START Task material
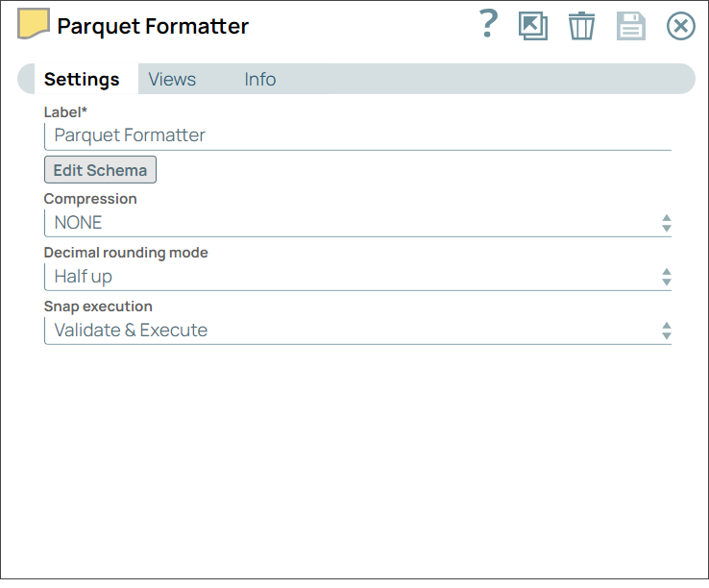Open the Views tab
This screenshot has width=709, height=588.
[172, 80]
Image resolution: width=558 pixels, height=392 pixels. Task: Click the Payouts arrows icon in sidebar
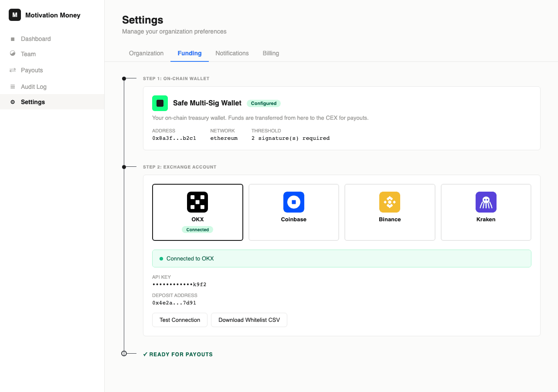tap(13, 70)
END Task material
■ Work required
With the pictures left out, output exactly the lines from the one with "Image resolution: width=558" through the end of the listing above, both ends included.

■ Completed task
Image resolution: width=558 pixels, height=392 pixels. Task: Click the Payouts arrows icon in sidebar
tap(13, 70)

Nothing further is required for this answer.